渦中に居る、という表現が彼には相応しい。何時だって騒ぎの中心に居るのは彼だ、何時だって人を惹きつけるのは彼だ、何時だって僕の心をかき乱すのは彼だ。
 揃って嬉々とした色を浮かべる人に囲まれてけらけらと笑う様は実に明朗としていて、それは人の心を惹きつけて止まず、そしてその笑顔は何より僕の感情をかき乱すばかりである。彼は常に喧騒の中心で、常に友好の中継点で、それ故に彼が世界の中心であるのではないかと錯覚する。
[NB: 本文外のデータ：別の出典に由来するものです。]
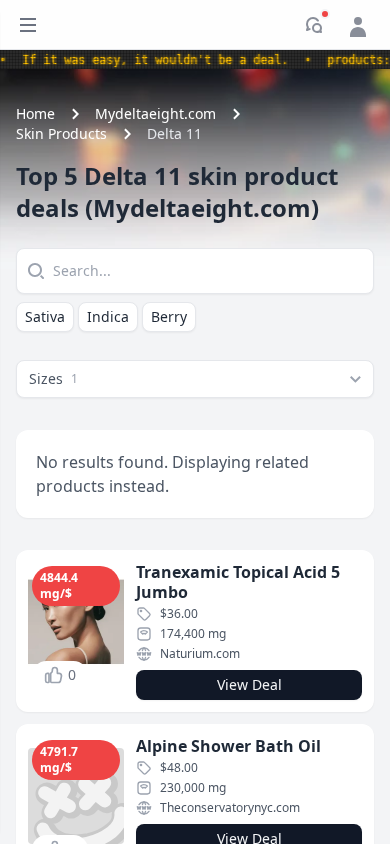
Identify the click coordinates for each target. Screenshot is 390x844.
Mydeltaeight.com (155, 113)
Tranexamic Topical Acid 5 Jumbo (238, 582)
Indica (108, 316)
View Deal (249, 684)
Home (35, 113)
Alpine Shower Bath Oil (228, 746)
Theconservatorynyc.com (230, 807)
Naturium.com (200, 653)
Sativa (45, 316)
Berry (169, 316)
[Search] (34, 271)
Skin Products (61, 133)
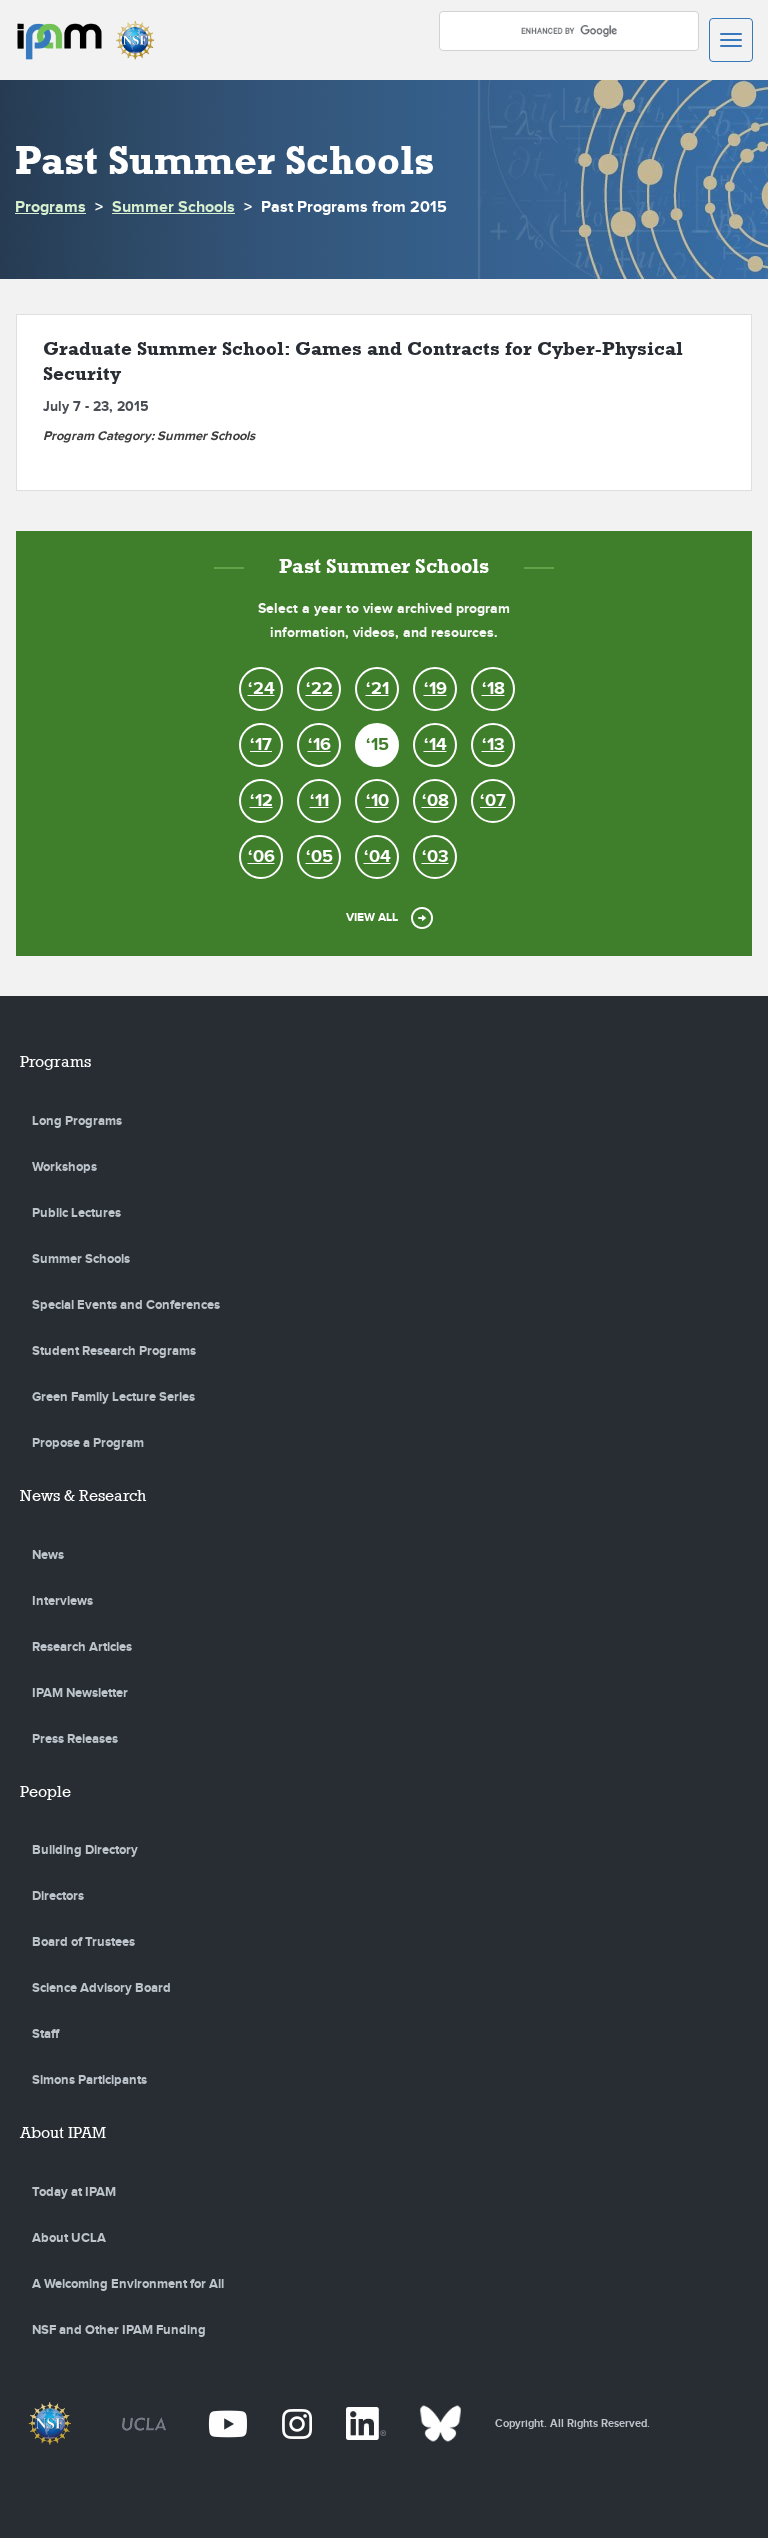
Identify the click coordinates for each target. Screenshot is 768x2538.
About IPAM (63, 2132)
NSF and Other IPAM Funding (119, 2330)
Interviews (62, 1601)
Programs (50, 207)
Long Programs (77, 1121)
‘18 (493, 689)
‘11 (319, 801)
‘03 (435, 857)
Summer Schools (173, 207)
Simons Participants (89, 2080)
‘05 (319, 857)
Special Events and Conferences (126, 1305)
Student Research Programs (114, 1351)
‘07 (493, 801)
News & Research (83, 1495)
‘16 (319, 745)
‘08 (435, 801)
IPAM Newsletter (80, 1693)
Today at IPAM (74, 2192)
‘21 (377, 689)
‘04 (377, 857)
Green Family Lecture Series (113, 1397)
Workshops (64, 1167)
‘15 (377, 745)
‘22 (319, 689)
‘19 (435, 689)
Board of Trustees (83, 1942)
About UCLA (69, 2238)
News (48, 1555)
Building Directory (85, 1850)
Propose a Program (88, 1443)
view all (372, 917)
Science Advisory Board (101, 1988)
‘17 (261, 745)
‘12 (261, 801)
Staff (45, 2034)
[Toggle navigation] (731, 40)
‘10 (377, 801)
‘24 (261, 689)
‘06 (261, 857)
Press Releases (75, 1739)
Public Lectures (76, 1213)
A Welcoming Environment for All (128, 2284)
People (45, 1791)
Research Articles (82, 1647)
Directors (58, 1896)
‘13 (493, 745)
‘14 (435, 745)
(そんな彼を独占したいなんていうのは、身勝手な話だよね)

 そう思えてしまうからこそ、僕は自分の身勝手な気持ちに蓋をして押し込めて、この自分勝手で卑怯極まりなくて何より下劣な感情が逃げ出さないようにと、常日頃から僕の心を見張っていた。僕の自制というものを振り切って、この感情が彼の元へ駆け出しでもしてしまえば、きっと僕と彼は今までのように笑いあうことはできないだろうから。
 無理矢理に閉じ込めた僕の気持ちは、小さくて臆病な心臓を内側から煩いくらいに叩いてきて、酷く脆弱な僕の心は今にも壊れてしまいそうだ。

(でも、僕が傷付くだけだし、別に)

 けれどそれだったら傷付くのは僕だけで済む、心を壊してしまうのは僕だけで大丈夫なんだ。
 もし彼にこの気持ちを伝えてしまったら、僕だけでなく彼の気持ちまでをも壊してしまいかねないから、世界の中心を僕という矮小な存在が壊してしまうかもしれないから。それはあってはならない事なのだと僕は重々承知しているし、きっと彼を取り巻く人々もその不文律を把握している筈だ。
 彼は世界の中心であると同時に聖域であり、不浄な俗世は決して彼に深入りしてはならないものであると、少なくとも僕はそう信じている。

(彼は、無垢でなくちゃ)

 それは一方的な主観に過ぎないだろうと言われてしまえばノーと言う事はできない、理由はと問われれば当然それが事実であるからに他ならないからだ。
 彼の純潔は全ての不浄から守られるべきそれであるし、当然僕のように俗世に浸かってしまった人間が触れるべきではないのだろう。

(穢れた世界は、彼と共に在るべきじゃない)

 茜色に濁った空を眺めながら、僕は押し込めた心の内で呟いた。僕の下らない欲望、殊に下劣に言うならば情欲と世界を天秤に掛けるだなんて馬鹿馬鹿しい響きだけど、時にふと欲を優先させてもいいような気がしてしまう。
 いっそ穢れた世界の真ん中から彼を攫って、二人だけの世界に閉じこもってしまおうかなんて、そんなこと。

「馬鹿げてるね」

 誰が聴いているわけでもないけれど、やたらと大きく響いた自虐の言葉は僕の心に深く深く傷を付けて夕暮れに溶けた。今日も世界は、彼を真ん中にして回っている。